:: To do ::
1. From the piece on Buck's Drive-Thru, write out the passage between "Up the stairs" and "Buck tells me.", inclusive.
2. Answer these questions using the piece on Buck's Drive-Thru.
(a) What is the title of Buck's debut country EP?
(b) Which anniversary has Oil Can Harry's been celebrating?
(c) Which country bar does the piece name as one Buck predicts has "less flair"?

:: Extract ::
Up the stairs of an unassuming warehouse space in Downtown L.A., an older man collects my cash. He’s manning the door at “Buck’s Drive-Thru,” a gay country revue hosted by the artist Sam Buck and friends. Tonight is special. We’re celebrating “Borderline,” Buck’s debut country EP. The night has already begun with a dance lesson, while others enjoy the two-for-one drink specials atop stacks of hay. “We’re gonna play the song during the show, so we can all do the dance together,” Buck tells me.
As I scrounge around for my cash, the guy at the door tells me whatever I can find will suffice. I assume he’s one of Buck’s friends from Oil Can Harry’s, the gayest institution in L.A.’s San Fernando Valley and the oldest gay bar this side of the Mississippi. Buck and his friends have become regulars there in recent months, helping the bar celebrate its 50th anniversary. And while Buck is still new-ish to the Oil Can Harry’s scene, he’s pretty sure its gay line-dancing experience is more “exuberant” than the straight line-dancing experience at other country bars, such as the Cowboy Palace, which he predicts have “less flair.”

:: Provided information ::
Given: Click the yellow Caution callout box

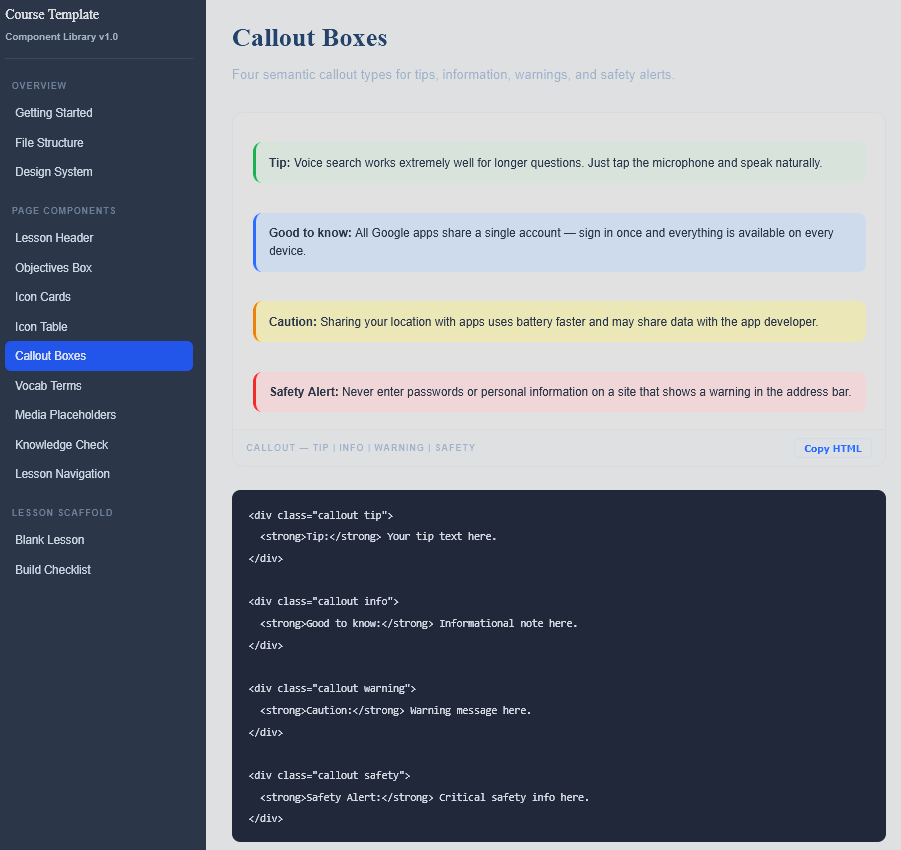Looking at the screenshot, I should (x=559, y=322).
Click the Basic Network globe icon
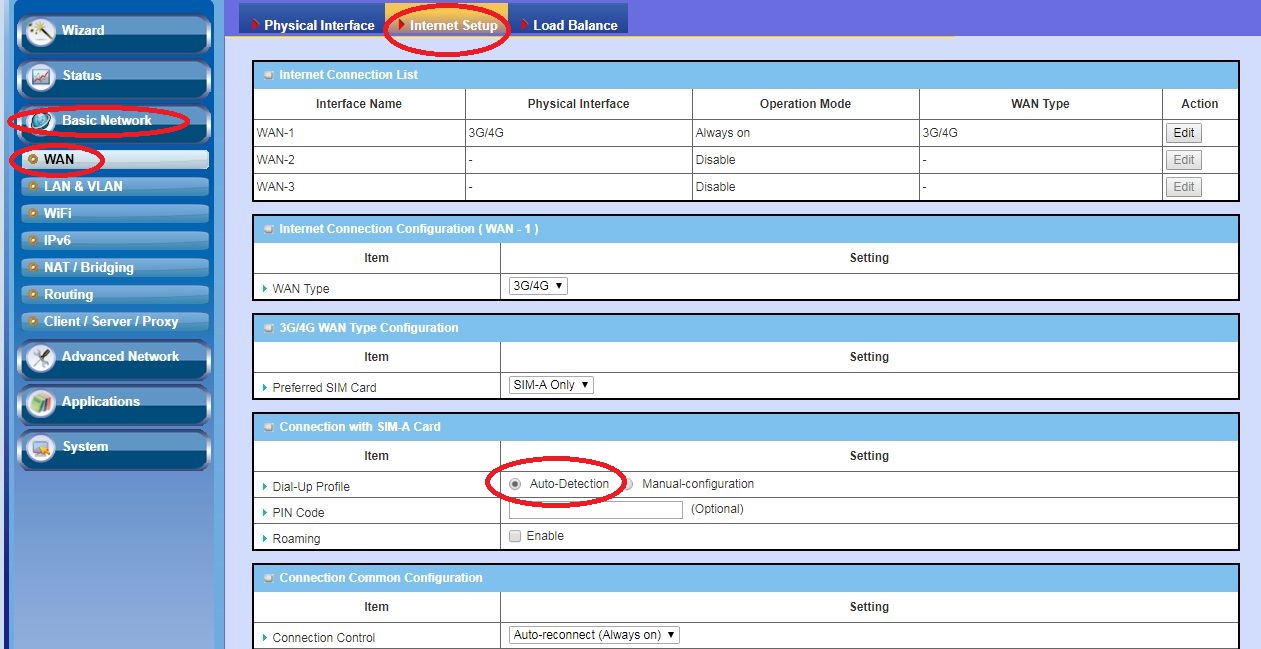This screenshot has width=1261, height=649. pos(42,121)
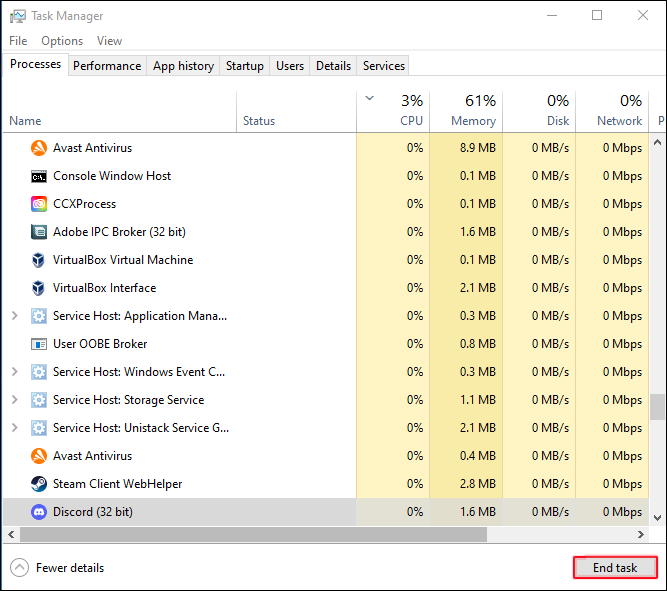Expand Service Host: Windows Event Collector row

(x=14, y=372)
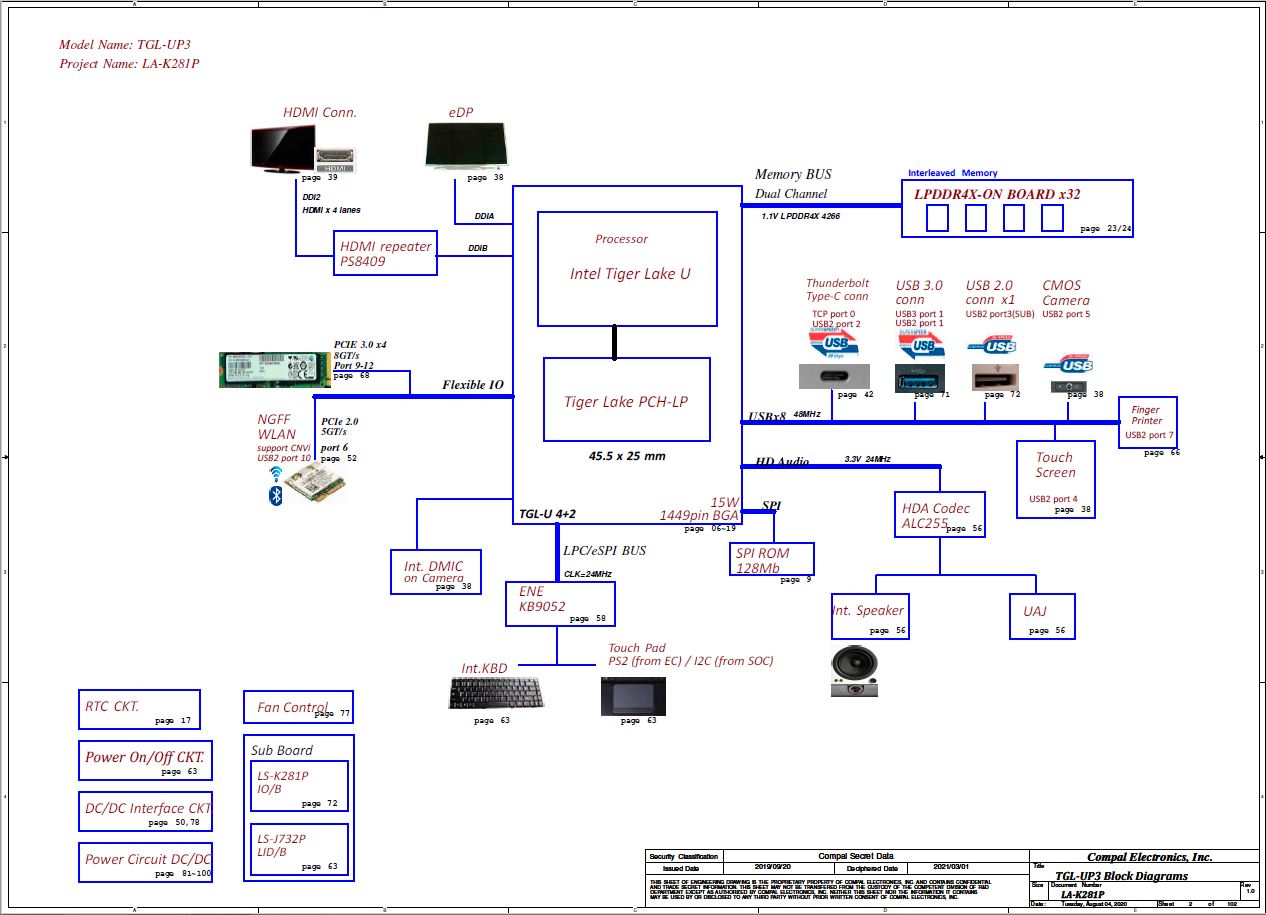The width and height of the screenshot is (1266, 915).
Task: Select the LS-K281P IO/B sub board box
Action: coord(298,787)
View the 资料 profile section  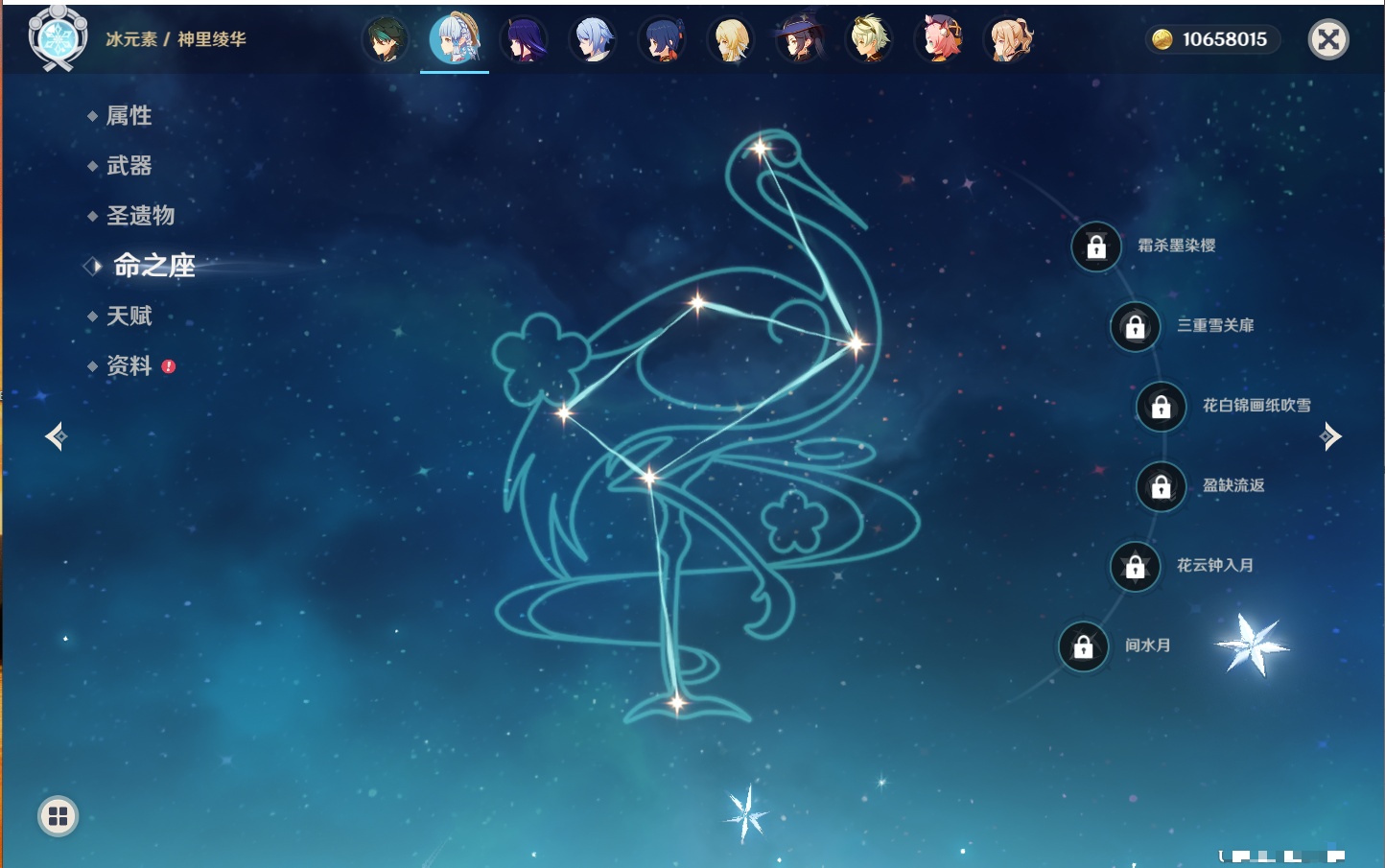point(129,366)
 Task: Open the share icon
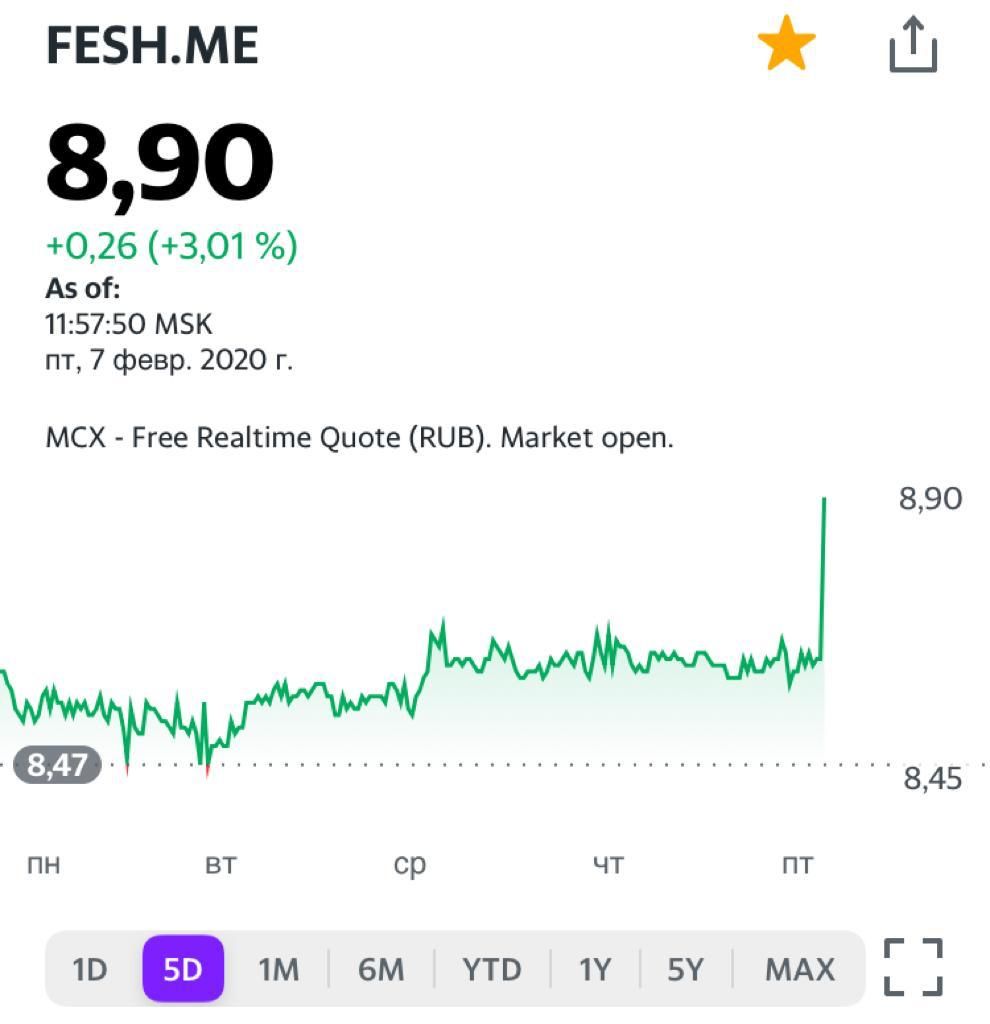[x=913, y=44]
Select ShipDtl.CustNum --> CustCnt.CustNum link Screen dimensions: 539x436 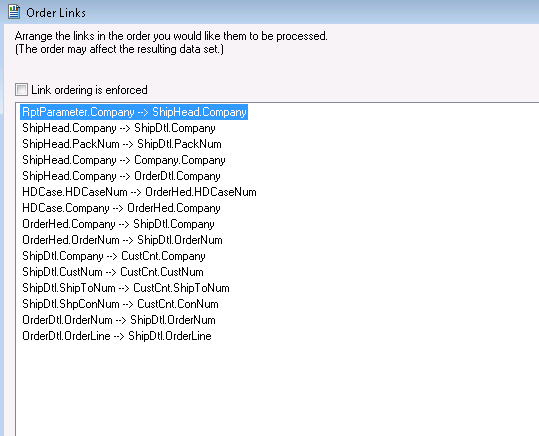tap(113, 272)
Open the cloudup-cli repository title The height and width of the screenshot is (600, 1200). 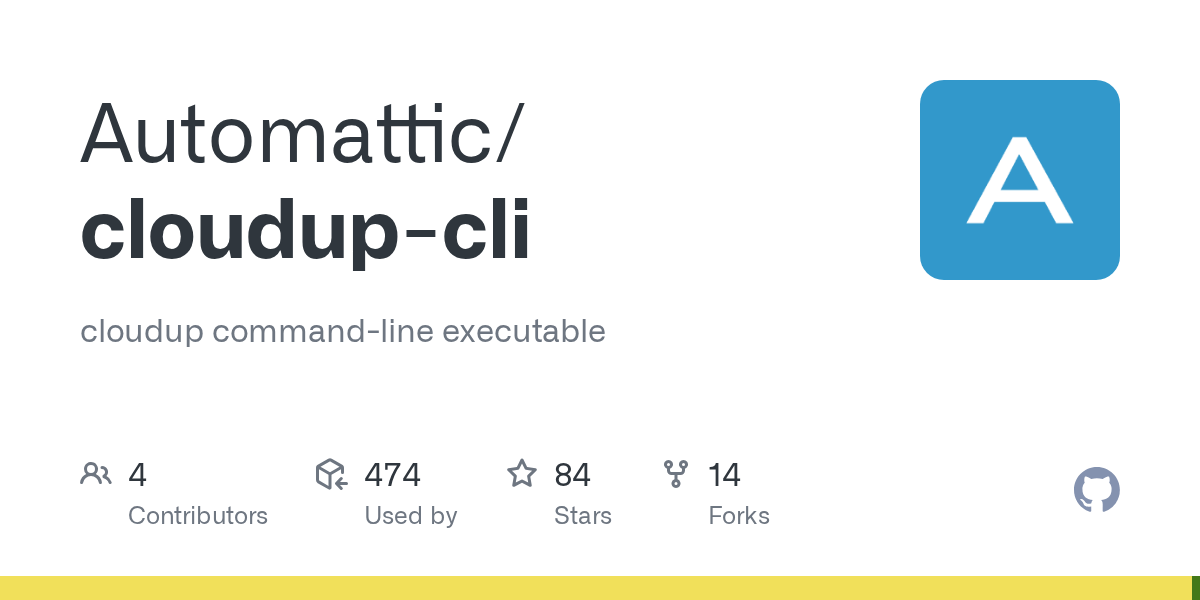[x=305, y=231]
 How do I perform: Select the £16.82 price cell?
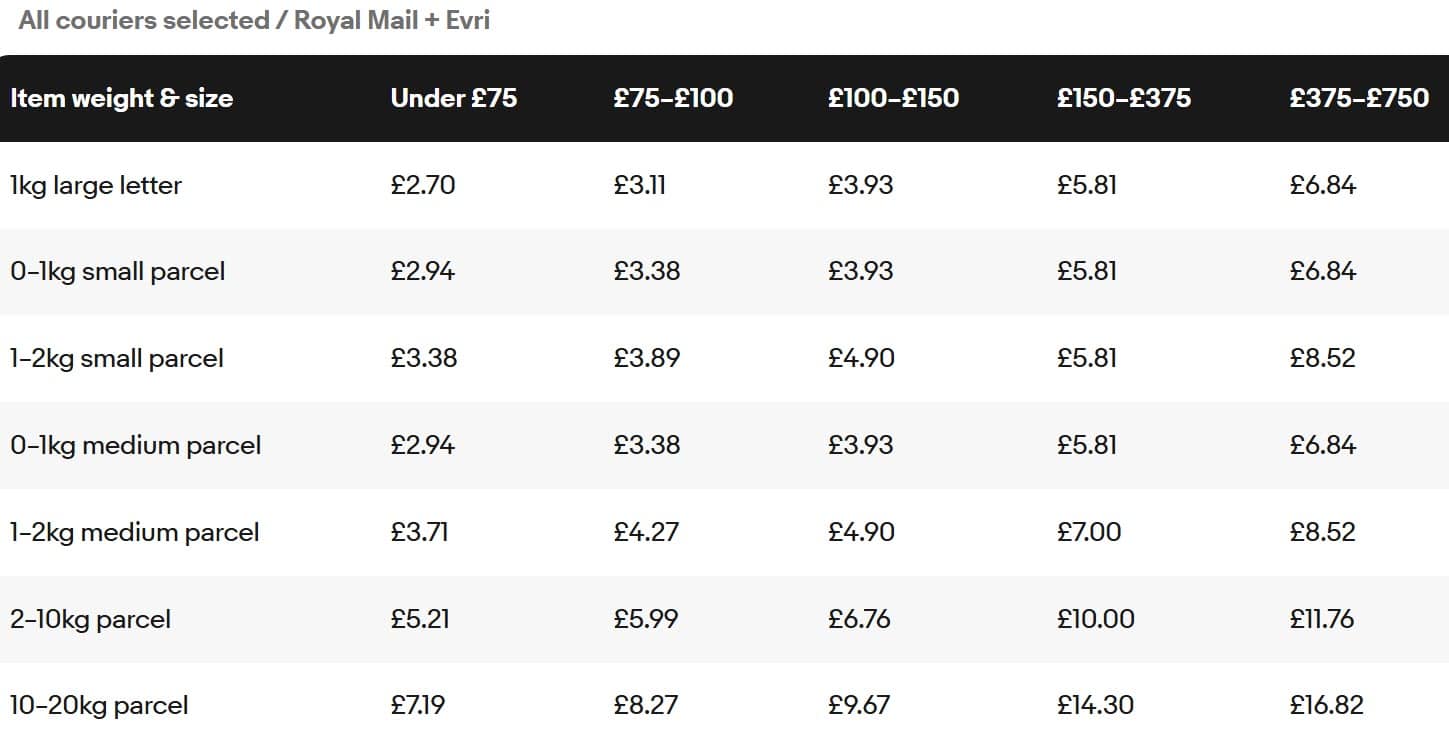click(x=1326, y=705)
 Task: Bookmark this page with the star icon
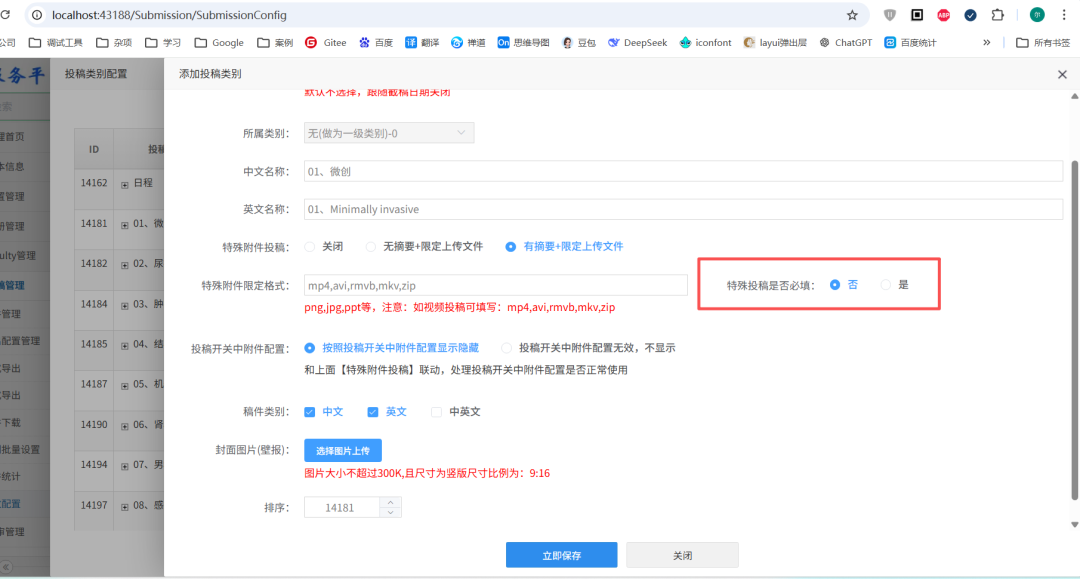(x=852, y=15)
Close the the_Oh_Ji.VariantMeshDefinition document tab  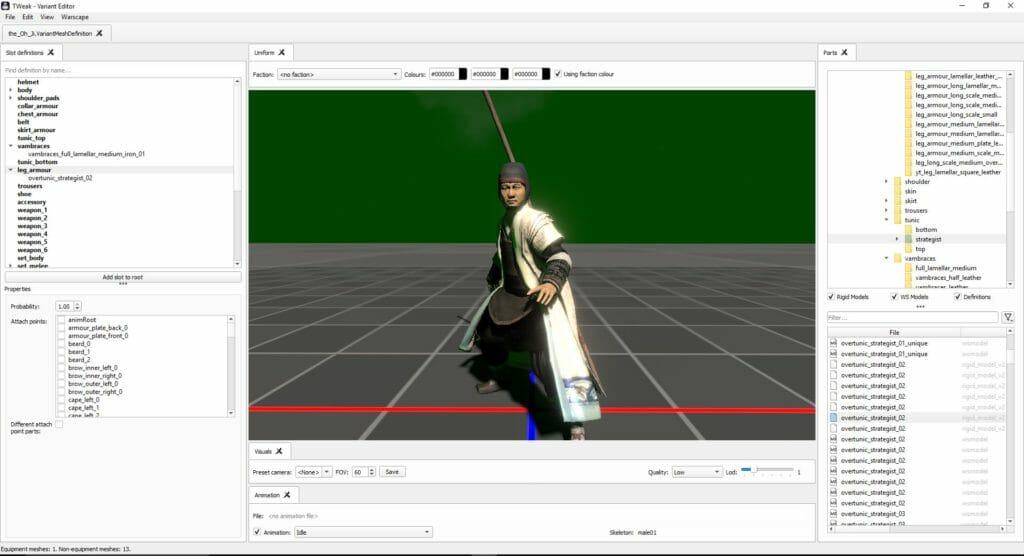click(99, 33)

:: Solved tasks ::
1.
Up the stairs of an unassuming warehouse space in Downtown L.A., an older man collects my cash. He’s manning the door at “Buck’s Drive-Thru,” a gay country revue hosted by the artist Sam Buck and friends. Tonight is special. We’re celebrating “Borderline,” Buck’s debut country EP. The night has already begun with a dance lesson, while others enjoy the two-for-one drink specials atop stacks of hay. “We’re gonna play the song during the show, so we can all do the dance together,” Buck tells me.

2.
(a) "Borderline"
(b) Its 50th anniversary
(c) The Cowboy Palace